Depuis plusieurs mois, les négociations autour du rachat des parts d’Actis dans Eneo sont dans l’impasse. En cause, un différend sur l’évaluation des investissements réalisés entre 2014 et 2024. Actis estime la valeur de ses participations à 125 milliards de Fcfa, en se basant sur des investissements évalués à 60 milliards de Fcfa. Or, l’Arsel refuse de reconnaître cette enveloppe, ce qui crée une divergence de valorisation. Pour trancher cette question, Actis a fait appel à la CCI de Paris, invoquant son contrat de concession avec l’État camerounais. L’objectif est d’obtenir une expertise indépendante qui permettra une valorisation juste et objective de ses actifs avant de finaliser la cession de ses parts.

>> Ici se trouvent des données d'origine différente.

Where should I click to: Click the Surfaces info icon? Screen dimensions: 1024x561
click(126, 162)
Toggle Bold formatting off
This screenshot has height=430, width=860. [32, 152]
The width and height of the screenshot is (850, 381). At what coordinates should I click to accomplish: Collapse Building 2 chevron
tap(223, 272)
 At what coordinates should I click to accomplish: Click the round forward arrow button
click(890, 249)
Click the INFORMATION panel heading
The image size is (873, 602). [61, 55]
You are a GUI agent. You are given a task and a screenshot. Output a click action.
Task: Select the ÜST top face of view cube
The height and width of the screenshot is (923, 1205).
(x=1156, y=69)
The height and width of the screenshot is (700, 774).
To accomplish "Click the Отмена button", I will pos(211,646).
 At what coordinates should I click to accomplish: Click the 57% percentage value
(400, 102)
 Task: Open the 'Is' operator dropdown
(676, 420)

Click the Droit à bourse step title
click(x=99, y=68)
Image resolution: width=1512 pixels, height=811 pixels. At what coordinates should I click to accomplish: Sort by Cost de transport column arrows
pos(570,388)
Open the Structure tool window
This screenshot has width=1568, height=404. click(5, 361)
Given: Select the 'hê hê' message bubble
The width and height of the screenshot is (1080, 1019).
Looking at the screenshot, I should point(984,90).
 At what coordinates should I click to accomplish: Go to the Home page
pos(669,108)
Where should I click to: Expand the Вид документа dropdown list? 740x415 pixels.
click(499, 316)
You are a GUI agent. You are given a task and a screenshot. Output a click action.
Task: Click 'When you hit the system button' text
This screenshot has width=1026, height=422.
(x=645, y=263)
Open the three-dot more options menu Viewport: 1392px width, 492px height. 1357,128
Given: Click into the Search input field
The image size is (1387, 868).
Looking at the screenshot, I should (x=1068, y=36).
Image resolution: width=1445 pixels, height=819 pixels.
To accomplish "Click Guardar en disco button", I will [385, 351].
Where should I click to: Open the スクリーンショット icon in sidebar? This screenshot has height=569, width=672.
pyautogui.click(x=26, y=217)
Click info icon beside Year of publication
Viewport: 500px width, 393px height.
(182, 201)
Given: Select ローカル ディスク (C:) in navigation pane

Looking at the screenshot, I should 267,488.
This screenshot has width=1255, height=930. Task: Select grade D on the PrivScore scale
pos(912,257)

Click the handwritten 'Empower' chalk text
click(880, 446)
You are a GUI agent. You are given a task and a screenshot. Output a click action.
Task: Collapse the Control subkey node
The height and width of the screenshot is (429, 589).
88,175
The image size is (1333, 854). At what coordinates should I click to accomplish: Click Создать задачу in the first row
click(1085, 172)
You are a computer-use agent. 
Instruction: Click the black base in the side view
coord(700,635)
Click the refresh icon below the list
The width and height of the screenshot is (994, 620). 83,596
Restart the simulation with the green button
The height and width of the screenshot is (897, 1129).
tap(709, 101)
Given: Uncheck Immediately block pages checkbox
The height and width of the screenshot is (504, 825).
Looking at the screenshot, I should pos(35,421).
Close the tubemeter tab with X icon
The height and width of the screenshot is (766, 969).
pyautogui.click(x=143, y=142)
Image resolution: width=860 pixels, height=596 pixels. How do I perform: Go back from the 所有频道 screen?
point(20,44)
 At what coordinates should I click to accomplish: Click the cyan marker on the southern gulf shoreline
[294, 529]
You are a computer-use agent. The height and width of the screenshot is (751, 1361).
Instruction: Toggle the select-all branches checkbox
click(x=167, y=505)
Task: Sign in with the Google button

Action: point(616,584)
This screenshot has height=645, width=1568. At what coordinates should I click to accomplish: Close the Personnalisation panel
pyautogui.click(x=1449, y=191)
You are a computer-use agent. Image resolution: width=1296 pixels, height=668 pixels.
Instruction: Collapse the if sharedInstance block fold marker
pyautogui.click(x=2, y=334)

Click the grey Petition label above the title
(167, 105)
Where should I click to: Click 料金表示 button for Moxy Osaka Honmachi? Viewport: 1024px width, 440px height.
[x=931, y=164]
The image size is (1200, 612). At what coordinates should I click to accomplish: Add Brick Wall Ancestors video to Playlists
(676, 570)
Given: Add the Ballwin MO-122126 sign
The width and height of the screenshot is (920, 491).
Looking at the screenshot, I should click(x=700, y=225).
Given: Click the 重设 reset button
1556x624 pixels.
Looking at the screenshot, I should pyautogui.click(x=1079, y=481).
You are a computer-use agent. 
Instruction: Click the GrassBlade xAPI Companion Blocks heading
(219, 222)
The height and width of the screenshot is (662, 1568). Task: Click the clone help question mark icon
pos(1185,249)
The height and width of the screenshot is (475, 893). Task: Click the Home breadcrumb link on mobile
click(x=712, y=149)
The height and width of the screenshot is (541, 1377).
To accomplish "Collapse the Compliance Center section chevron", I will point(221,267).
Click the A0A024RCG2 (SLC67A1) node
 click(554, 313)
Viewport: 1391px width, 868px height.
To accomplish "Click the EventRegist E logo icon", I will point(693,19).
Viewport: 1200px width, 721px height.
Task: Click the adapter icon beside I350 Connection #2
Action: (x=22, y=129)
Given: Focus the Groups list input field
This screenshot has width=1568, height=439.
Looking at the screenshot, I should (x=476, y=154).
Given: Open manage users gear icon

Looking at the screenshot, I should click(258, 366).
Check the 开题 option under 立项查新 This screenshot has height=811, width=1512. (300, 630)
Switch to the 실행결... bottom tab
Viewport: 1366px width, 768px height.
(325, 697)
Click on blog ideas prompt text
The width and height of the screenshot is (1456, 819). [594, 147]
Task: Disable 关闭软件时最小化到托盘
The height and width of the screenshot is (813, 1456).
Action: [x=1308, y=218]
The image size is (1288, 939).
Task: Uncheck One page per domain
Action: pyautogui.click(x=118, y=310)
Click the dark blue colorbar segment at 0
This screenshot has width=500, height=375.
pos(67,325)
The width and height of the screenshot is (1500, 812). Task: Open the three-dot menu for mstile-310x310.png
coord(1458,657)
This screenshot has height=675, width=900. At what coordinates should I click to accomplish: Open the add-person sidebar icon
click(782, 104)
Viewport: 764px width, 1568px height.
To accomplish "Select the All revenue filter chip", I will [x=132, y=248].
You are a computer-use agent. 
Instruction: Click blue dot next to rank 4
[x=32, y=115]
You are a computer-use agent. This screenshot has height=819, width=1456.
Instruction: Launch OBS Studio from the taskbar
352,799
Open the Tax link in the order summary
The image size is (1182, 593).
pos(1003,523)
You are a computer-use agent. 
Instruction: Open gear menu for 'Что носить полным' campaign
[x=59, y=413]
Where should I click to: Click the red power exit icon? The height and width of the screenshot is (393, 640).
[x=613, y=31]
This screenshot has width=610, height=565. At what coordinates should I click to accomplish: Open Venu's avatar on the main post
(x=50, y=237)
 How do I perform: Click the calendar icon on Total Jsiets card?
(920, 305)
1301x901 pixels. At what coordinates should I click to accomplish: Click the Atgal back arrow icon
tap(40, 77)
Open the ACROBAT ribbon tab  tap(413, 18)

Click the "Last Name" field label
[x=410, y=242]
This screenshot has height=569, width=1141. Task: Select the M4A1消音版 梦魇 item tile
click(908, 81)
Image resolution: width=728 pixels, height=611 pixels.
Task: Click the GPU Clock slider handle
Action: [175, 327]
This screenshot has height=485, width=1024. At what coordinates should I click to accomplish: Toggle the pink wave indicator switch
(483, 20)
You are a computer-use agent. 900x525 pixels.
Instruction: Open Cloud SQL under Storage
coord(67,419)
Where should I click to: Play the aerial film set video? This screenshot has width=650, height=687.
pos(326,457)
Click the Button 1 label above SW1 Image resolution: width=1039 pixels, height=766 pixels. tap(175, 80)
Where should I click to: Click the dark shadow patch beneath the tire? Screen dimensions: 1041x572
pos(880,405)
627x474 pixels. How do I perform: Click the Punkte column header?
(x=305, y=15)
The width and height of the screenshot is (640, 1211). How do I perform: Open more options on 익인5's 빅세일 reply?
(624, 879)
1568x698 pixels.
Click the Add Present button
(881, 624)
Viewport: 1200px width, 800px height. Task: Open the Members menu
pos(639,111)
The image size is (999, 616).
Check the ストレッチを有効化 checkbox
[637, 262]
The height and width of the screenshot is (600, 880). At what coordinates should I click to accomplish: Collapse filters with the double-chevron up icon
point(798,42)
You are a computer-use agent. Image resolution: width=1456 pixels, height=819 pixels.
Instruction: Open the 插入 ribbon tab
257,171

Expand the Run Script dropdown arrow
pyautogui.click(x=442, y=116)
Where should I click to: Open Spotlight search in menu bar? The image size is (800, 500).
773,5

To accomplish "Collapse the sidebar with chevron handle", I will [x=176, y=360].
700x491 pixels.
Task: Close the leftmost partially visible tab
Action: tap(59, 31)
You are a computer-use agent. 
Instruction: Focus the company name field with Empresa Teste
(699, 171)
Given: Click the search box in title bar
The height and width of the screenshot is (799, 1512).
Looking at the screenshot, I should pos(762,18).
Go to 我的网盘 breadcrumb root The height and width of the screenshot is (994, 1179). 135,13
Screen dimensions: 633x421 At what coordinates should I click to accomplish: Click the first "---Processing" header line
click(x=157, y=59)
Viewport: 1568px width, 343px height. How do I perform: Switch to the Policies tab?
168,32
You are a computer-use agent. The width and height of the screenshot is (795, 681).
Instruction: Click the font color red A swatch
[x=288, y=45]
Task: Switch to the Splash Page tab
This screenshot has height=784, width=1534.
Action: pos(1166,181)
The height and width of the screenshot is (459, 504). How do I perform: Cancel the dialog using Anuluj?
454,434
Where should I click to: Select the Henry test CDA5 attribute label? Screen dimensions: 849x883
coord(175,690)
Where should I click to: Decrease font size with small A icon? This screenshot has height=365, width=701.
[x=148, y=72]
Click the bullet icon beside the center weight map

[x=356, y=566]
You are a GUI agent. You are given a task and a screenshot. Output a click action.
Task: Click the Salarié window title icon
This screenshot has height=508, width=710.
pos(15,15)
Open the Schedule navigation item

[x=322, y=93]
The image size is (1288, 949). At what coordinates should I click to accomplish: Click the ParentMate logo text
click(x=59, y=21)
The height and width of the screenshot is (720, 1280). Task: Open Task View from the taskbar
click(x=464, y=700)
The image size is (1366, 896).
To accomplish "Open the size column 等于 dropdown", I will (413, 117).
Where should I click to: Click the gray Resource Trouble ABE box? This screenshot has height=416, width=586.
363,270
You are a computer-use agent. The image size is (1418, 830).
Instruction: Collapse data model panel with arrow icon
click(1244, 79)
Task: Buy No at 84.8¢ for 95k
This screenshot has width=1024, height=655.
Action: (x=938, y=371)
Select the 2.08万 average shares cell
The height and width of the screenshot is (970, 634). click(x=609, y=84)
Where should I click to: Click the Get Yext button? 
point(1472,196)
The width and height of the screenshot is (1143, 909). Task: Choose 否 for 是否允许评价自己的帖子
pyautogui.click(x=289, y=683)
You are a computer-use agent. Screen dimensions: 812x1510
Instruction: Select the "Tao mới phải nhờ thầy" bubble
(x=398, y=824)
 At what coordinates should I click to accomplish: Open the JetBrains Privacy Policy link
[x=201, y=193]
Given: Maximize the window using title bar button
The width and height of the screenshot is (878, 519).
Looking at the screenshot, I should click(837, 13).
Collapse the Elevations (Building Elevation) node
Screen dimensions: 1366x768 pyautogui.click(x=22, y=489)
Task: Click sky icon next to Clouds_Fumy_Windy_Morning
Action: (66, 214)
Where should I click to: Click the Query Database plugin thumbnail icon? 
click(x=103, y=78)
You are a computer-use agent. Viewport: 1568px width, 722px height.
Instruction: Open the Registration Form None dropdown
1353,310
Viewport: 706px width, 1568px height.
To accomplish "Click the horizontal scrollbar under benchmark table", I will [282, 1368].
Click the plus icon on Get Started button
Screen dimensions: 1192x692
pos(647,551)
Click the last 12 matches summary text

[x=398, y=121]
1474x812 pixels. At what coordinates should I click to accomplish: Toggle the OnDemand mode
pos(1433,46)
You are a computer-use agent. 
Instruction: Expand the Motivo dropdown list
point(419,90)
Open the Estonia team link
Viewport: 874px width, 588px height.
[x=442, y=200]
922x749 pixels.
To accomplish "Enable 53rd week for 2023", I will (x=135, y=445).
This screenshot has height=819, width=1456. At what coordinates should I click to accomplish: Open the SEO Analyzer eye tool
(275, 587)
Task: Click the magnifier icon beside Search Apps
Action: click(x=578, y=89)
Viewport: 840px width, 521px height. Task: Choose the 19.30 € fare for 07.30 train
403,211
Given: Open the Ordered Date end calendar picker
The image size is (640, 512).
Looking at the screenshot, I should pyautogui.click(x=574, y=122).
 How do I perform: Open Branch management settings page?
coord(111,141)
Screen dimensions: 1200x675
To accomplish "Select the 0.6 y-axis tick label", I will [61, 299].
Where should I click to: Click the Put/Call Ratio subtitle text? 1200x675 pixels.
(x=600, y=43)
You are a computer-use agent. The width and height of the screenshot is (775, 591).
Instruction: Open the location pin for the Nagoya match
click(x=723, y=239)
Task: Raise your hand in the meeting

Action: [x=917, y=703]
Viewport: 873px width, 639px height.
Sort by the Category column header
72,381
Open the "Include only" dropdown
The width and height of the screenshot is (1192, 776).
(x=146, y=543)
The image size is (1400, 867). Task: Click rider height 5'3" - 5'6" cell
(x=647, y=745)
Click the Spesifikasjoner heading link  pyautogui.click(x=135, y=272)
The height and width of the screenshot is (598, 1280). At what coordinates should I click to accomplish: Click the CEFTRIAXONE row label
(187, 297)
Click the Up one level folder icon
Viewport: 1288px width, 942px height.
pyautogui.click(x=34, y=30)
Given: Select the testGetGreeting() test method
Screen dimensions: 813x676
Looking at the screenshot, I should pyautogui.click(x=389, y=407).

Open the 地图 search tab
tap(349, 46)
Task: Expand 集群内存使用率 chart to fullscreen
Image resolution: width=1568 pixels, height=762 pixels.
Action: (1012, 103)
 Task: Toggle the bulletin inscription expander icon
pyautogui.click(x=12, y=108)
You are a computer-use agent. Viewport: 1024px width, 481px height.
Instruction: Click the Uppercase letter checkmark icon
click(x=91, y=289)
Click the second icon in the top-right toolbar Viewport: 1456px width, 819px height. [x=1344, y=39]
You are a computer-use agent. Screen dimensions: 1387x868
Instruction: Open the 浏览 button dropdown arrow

Ce bras de fer entre Actis et l’Arsel a des conséquences majeures sur la trésorerie d’Eneo. Son directeur général, Amine Homman Ludiye, alerte sur l’incapacité croissante de l’entreprise à lever des fonds sur les marchés financiers en raison de cette incertitude. L’entreprise revendique pourtant des avancées majeures dans l’électrification du Cameroun, avec un taux d’accès passé de 56 % en 2014 à 75 % en 2024. Eneo affirme avoir injecté 400 milliards de Fcfa dans le réseau sur la dernière décennie, dont 50 % dans la distribution, 30 % dans le commercial et 20 % dans la production.

Mais cette dynamique est fragilisée par une dette qui dépasse désormais les 500 milliards de Fcfa. En 2024, l’entreprise a dû revoir son budget d’investissement à la baisse, passant de 65 milliards de Fcfa en 2023 à 52,5 milliards de Fcfa, soit une réduction de 19,10 %.

Face à cette situation, l’État camerounais a initié un audit physique des infrastructures de distribution d’électricité, notamment dans les régions du Centre et du Littoral. Cet inventaire vise à établir l’état général et la valeur comptable des installations, afin de mieux encadrer les obligations de service public d’Eneo. Les conclusions de cet audit pourraient être déterminantes pour la suite des négociations, en apportant un éclairage sur la valorisation réelle de l’entreprise et en facilitant la sortie d’Actis du capital d’Eneo. Reste à savoir si l’arbitrage de la CCI de Paris permettra de débloquer ce dossier complexe, qui pèse lourdement sur l’avenir du secteur énergétique camerounais.